Key Characteristics of the Correlation Coefficient:
- Symmetry: The value of the correlation coefficient does not depend on which variable is plotted on the x-axis or the y-axis. The correlation is a measure of the strength and direction of the relationship between the two variables, not their positions on the axes. Whether you plot the fares on the x-axis and distances on the y-axis, or vice versa, the correlation coefficient remains the same because it reflects the strength of the relationship, not the specific roles of the variables.
- Formula for r: The correlation coefficient r is calculated using the formula that involves the covariance of the two variables divided by the product of their standard deviations. The formula does not change if you switch the variables on the axes because both the covariance and the standard deviations are unaffected by the order in which the variables are plotted. As a result, the value of r remains constant.
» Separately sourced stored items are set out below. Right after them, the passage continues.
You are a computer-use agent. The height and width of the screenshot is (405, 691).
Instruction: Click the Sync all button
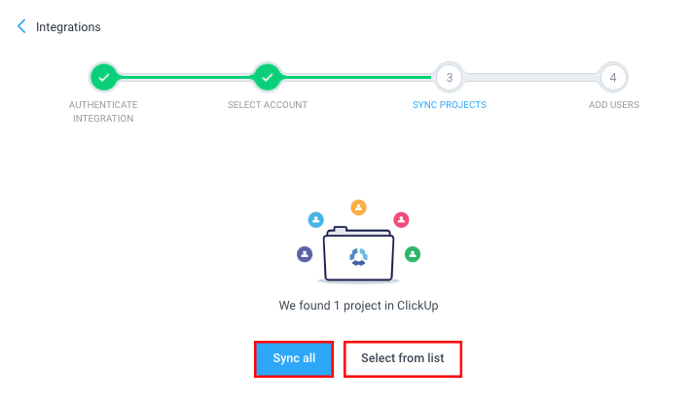tap(294, 358)
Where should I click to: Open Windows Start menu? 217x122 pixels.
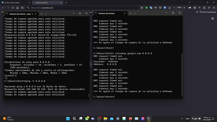68,119
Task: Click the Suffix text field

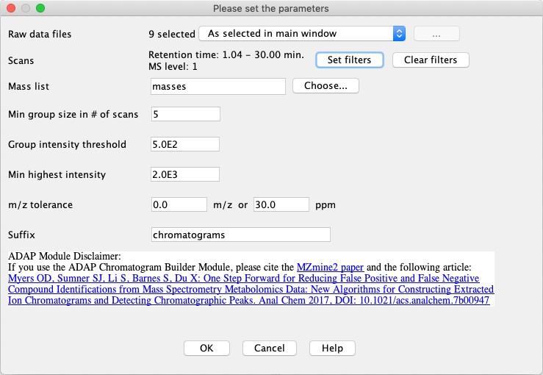Action: coord(240,235)
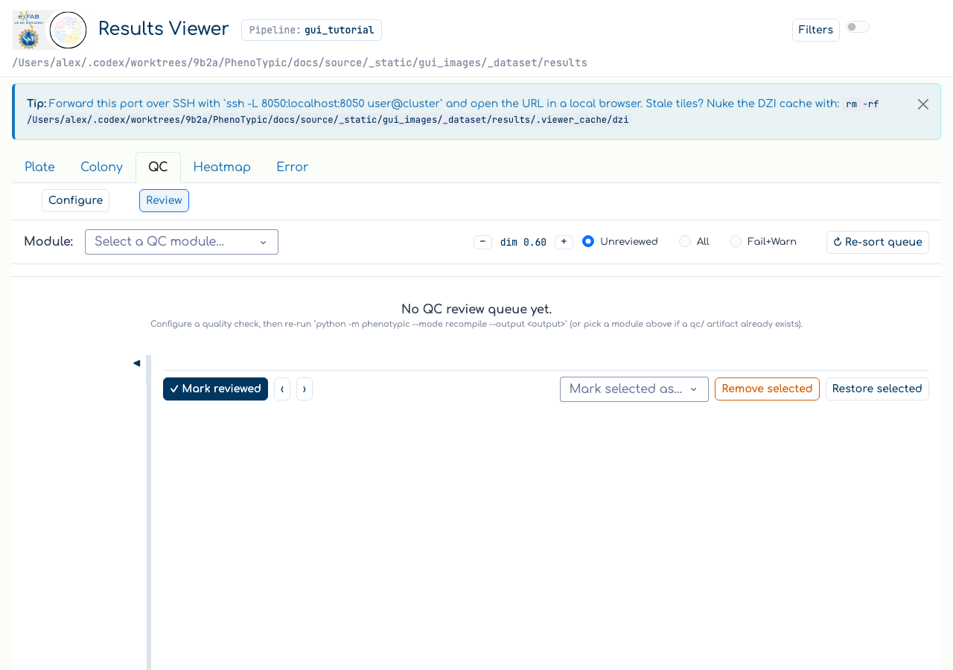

- Interpretation of r: Since the magnitude of r is the same regardless of which variable is plotted on the x-axis or y-axis, a positive correlation of r = 0.950 would still indicate a very strong positive linear relationship whether you plot fares versus distance or distance versus fares.
Conclusion:
In conclusion, the value of the correlation coefficient will not change if you swap the axes. The relationship between the variables remains the same, and therefore, the correlation coefficient stays at 0.950, making B the correct answer.